Une jeune femme âgée de 32 ans a été retrouvée morte dans la matinée de ce lundi 13 juillet 2026 à Bishilu, dans le quartier Kalingi, en ville de Kamituga, au Sud-Kivu.
La victime, identifiée comme Nathalie Kibasomba, célibataire et habitante du quartier Lugundu/Kalingi, aurait été découverte vers les premières heures de la matinée par des habitants du milieu.
Selon des sources locales contactées par Réveil-Congo.net, la jeune femme revenait d’une soirée karaoké organisée dans la ville lorsqu’elle aurait été interceptée par un groupe d’hommes sur son chemin de retour.
Les mêmes sources rapportent qu’elle aurait été victime d’une agression sexuelle présumée avant d’être abandonnée sur place. Des femmes ayant découvert son corps sans vie affirment avoir constaté des signes laissant présumer des violences. Les circonstances exactes de ce décès devront toutefois être établies par une enquête des autorités compétentes.

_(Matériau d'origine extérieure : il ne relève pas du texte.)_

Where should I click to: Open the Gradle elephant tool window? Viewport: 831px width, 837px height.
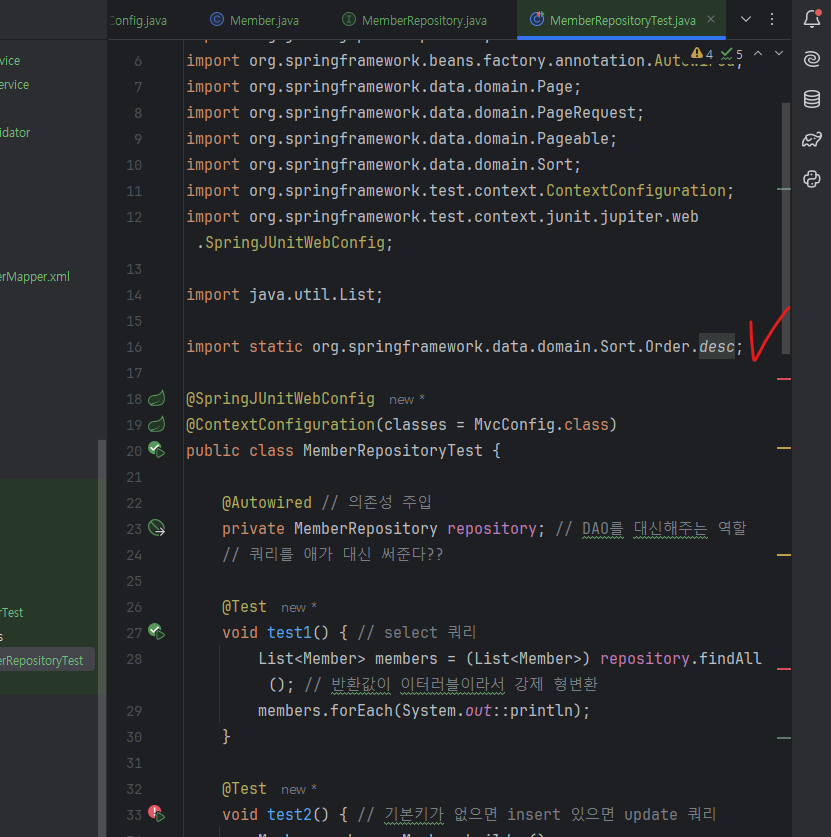coord(812,139)
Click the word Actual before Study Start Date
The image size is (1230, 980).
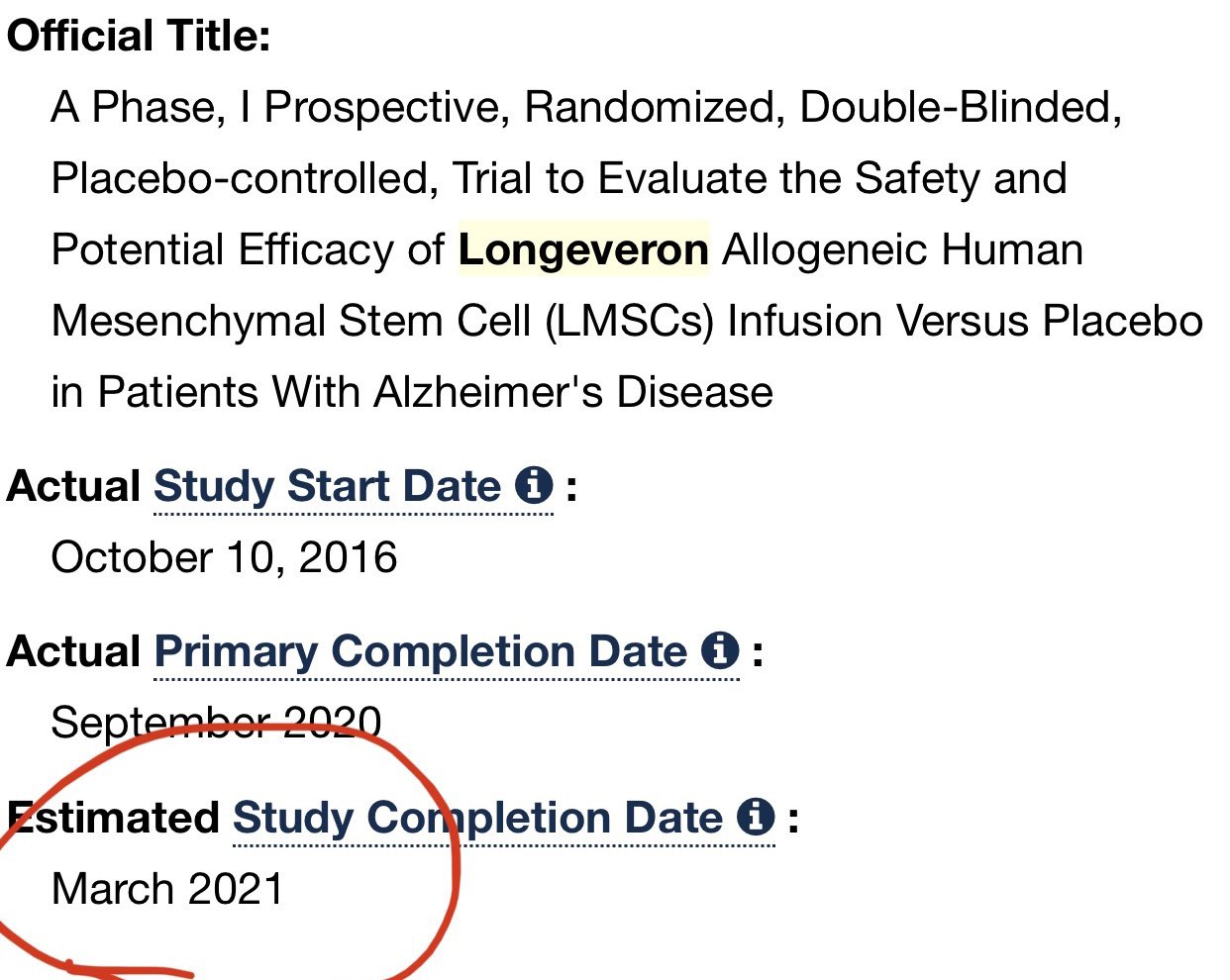point(74,486)
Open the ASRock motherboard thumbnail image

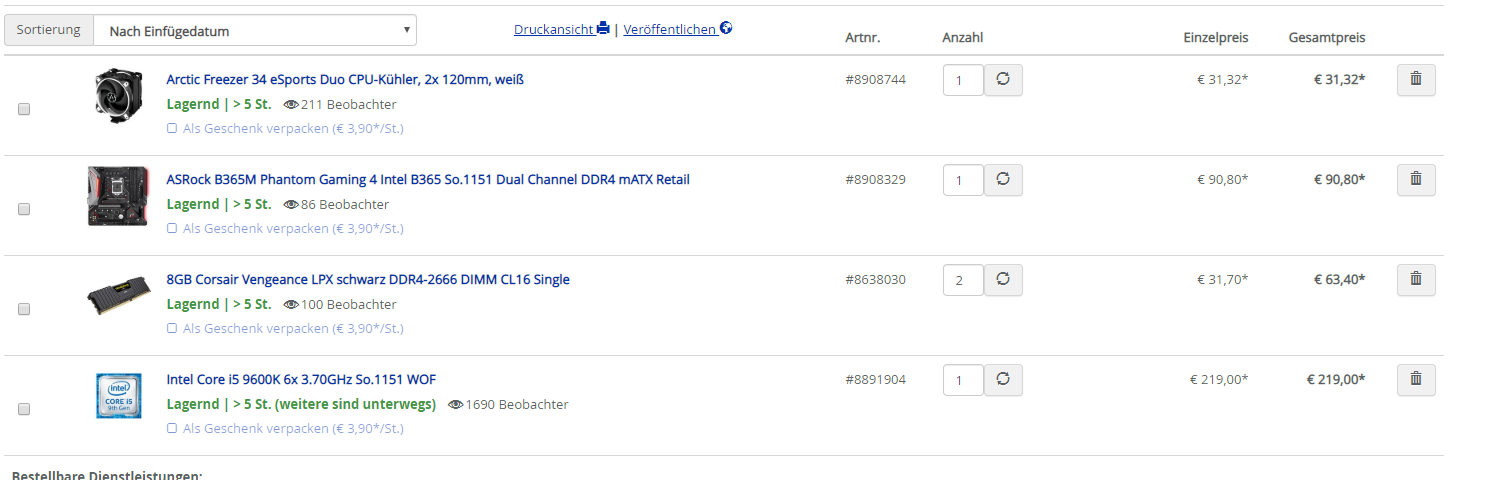pyautogui.click(x=118, y=196)
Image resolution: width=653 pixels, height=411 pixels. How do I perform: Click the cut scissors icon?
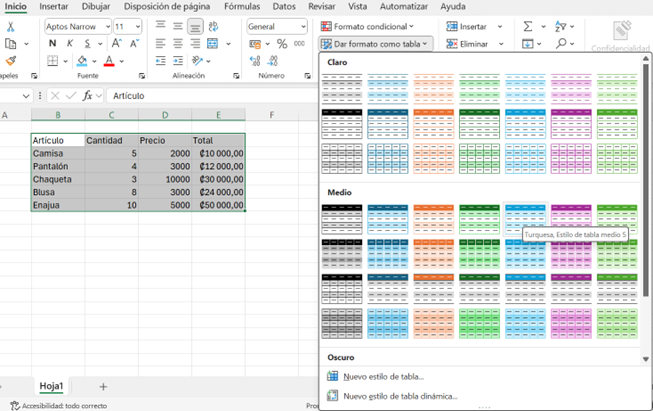pos(11,26)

Réagissant à ce drame, l’Association des femmes journalistes engagées pour la paix (AFJEP), par la voix de sa coordonnatrice Immaculée Chakupewa, tire la sonnette d’alarme et condamne ce nouveau cas présumé de violence à l’égard d’une femme.

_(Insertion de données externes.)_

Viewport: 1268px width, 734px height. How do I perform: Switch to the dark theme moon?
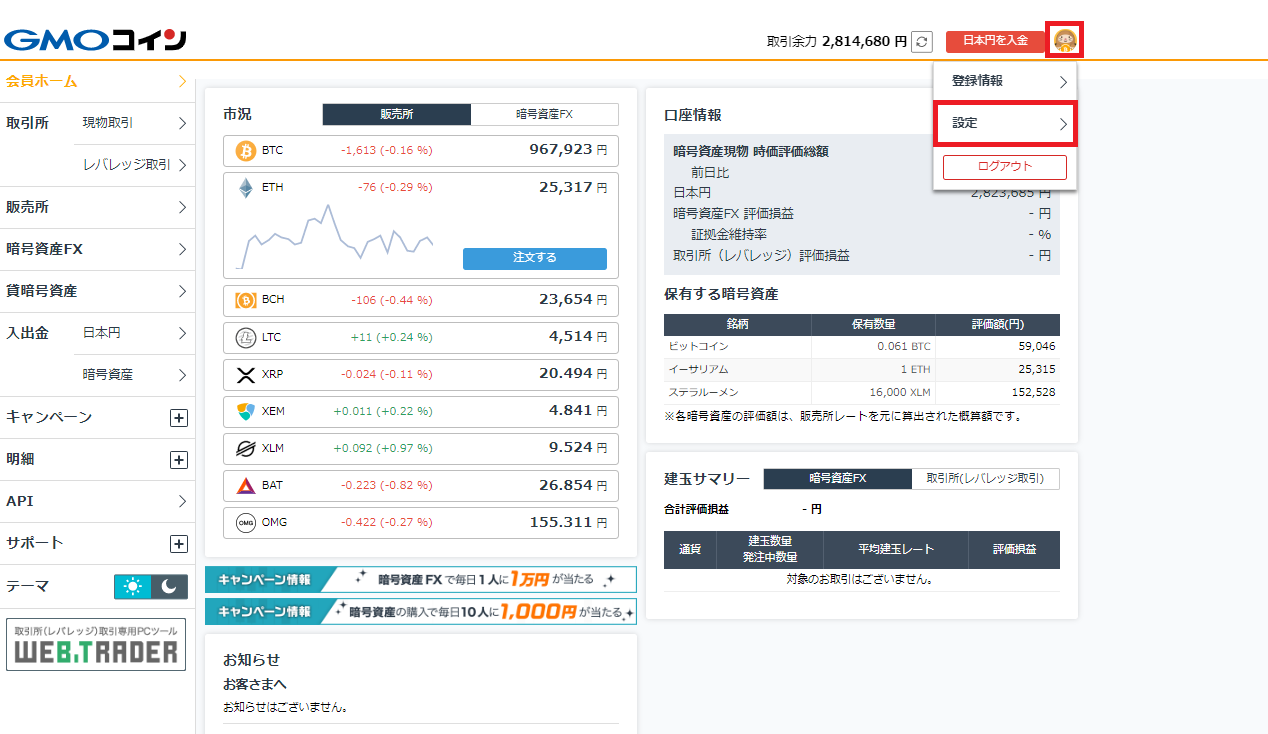coord(169,587)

Elle appelle les autorités compétentes à garantir davantage la sécurité des femmes et des filles dans la ville de Kamituga, à diligenter une enquête sérieuse afin d’identifier les présumés auteurs et à les traduire devant la justice conformément aux lois en vigueur.
De son côté, la société civile locale de Kamituga condamne également ce drame et appelle les autorités à renforcer les mesures de sécurité dans les différents quartiers de la ville, particulièrement pour les femmes qui restent exposées aux violences et aux agressions.
Les acteurs de la société civile demandent que toute la lumière soit faite sur cette affaire afin que les responsables présumés répondent de leurs actes devant la justice.
Pour l’AFJEP et les organisations citoyennes, la lutte contre les violences basées sur le genre nécessite une implication permanente des autorités, des services de sécurité et de toute la communauté.